Clinical Synopsis & Reasoning
Acute focal deficits with precise time of onset demand immediate differentiation of ischemia from hemorrhage. Obtain non‑contrast CT to exclude bleed and assess for early ischemic changes; check glucose and BP, and screen for thrombolysis contraindications. Use vessel/perfusion imaging when available to define large‑vessel occlusion and salvageable penumbra. Risk‑benefit assessment should consider pre‑morbid function, anticoagulant exposure, and imaging core size to guide IV thrombolysis and thrombectomy decisions.
Treatment Strategy & Disposition
For eligible patients within the window, administer IV thrombolysis after BP control (≤185/110 mmHg) and proceed to mechanical thrombectomy for LVO per imaging criteria. Maintain normoxia, euglycemia, and normothermia; avoid routine hypotonic fluids. Initiate antiplatelet therapy after post‑thrombolysis imaging excludes hemorrhagic transformation; manage atrial fibrillation with anticoagulation on a delayed schedule based on infarct size. Early dysphagia screening, DVT prophylaxis, and mobilization reduce complications.
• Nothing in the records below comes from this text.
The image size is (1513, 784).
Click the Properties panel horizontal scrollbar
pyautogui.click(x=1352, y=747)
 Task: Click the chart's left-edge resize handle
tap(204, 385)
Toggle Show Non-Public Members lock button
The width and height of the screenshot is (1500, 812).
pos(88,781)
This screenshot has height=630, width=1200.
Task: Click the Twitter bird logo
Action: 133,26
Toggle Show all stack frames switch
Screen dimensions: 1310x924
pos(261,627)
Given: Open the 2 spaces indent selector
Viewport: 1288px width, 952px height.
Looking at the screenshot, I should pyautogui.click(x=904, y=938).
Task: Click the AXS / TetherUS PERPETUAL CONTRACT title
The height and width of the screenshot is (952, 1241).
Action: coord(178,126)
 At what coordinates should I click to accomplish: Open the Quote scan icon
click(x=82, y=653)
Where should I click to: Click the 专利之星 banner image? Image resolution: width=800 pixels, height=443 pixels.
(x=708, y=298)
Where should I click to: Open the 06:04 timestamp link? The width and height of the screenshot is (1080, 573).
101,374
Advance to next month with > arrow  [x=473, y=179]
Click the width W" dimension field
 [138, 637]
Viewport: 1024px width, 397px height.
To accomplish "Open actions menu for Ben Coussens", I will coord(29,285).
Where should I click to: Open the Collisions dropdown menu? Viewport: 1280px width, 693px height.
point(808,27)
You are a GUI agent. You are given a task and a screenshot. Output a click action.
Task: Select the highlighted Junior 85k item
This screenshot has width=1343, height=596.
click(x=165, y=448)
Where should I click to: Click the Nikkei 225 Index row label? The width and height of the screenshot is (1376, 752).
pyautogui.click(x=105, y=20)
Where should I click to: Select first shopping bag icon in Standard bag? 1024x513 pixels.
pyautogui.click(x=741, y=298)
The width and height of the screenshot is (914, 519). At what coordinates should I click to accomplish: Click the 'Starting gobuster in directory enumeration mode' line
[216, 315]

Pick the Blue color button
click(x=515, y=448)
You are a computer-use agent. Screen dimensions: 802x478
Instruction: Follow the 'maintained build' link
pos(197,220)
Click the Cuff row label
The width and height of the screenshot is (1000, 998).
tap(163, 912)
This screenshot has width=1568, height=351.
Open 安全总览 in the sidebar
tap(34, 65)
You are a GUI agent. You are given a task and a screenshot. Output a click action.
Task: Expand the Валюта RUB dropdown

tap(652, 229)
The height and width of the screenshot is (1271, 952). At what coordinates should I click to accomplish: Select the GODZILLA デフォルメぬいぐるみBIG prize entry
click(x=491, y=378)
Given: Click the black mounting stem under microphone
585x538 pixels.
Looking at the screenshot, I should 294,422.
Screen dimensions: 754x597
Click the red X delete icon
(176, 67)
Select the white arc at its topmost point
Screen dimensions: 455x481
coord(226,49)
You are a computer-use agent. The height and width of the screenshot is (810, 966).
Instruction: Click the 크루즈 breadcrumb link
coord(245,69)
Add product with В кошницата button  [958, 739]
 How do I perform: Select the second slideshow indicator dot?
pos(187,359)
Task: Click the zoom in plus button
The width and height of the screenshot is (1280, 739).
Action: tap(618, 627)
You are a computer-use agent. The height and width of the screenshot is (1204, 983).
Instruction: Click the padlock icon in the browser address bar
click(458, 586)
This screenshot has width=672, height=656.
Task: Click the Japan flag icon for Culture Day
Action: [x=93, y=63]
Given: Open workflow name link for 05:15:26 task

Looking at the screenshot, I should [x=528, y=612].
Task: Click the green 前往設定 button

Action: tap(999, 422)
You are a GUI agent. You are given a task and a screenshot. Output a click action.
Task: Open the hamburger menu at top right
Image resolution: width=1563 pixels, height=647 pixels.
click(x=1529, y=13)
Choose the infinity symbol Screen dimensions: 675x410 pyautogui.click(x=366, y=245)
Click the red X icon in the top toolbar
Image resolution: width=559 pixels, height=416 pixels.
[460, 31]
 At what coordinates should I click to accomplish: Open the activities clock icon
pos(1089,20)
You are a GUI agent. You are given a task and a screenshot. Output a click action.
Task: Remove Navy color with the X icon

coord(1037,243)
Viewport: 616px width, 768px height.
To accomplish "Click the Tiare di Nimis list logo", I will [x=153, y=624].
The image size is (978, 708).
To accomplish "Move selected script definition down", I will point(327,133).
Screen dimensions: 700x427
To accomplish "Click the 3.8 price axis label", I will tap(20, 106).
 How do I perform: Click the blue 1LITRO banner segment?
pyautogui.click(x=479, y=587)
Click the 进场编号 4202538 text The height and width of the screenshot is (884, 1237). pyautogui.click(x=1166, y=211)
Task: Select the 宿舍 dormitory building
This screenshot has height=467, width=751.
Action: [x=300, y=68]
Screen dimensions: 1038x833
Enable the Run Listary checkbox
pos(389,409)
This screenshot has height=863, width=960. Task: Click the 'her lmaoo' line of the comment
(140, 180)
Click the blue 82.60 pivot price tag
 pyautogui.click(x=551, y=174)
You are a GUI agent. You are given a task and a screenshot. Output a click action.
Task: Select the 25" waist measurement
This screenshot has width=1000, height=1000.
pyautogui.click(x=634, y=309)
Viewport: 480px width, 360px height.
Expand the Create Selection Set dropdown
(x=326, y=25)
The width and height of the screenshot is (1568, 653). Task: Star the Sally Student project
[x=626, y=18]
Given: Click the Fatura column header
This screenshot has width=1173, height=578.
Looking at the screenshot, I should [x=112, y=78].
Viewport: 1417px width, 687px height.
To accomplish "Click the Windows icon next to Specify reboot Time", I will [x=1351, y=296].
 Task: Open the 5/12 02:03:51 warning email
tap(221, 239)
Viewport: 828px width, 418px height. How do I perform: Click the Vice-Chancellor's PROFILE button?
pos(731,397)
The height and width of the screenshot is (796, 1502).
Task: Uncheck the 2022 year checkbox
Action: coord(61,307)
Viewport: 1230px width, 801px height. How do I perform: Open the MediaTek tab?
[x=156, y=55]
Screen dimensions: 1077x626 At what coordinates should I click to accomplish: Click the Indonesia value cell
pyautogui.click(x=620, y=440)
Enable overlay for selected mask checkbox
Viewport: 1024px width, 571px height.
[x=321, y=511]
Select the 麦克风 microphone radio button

Admit to a stroke unit/ICU depending on severity and need for neuro‑monitoring and BP titration.
Epidemiology / Risk Factors
- Hypertension, AF, atherosclerosis; prior stroke/TIA
Investigations
Test | Role / Rationale | Typical Findings | Notes |
---|---|---|---|
CT Head (NC) | Hemorrhage exclusion | Acute blood | First-line |
Glucose (POC) | Exclude hypoglycemia | Low | Treat promptly |
MRI Brain (selected) | Ischemia/structural | Diffusion restriction |
IV Thrombolysis Quick Screen
Item | Threshold or Rule |
---|---|
CT head | No hemorrhage or large established infarct |
Time | ≤4.5 h from last known well |
BP prior to bolus | ≤185/110 mmHg with treatment if needed |
Glucose | Correct severe hypo- or hyperglycemia |
Pharmacology
Medication | Mechanism | Onset | Role in Therapy | Limitations |
---|---|---|---|---|
Alteplase (IV) | Plasminogen activation | Minutes | Within eligibility window | ICH risk; strict contraindications; ED use |
Dual antiplatelet (short course) | ASA + clopidogrel | Hours | Minor stroke/TIA early period | Bleeding; ED use |
Aspirin (after lysis window) | COX-1 inhibition | Hours | Secondary prevention | Bleeding; ED use |
Tenecteplase (IV bolus) | Plasminogen activation | Minutes | Alternative to alteplase in select settings | ICH risk; ED use |
BP control individualized | See HTN agents | Minutes | Pre/post-reperfusion | Hypotension risk; ED use |
Prognosis / Complications
- Outcome tied to time-to-reperfusion; aspiration/DVT risks
Patient Education / Counseling
- Explain red flags and when to seek emergent care.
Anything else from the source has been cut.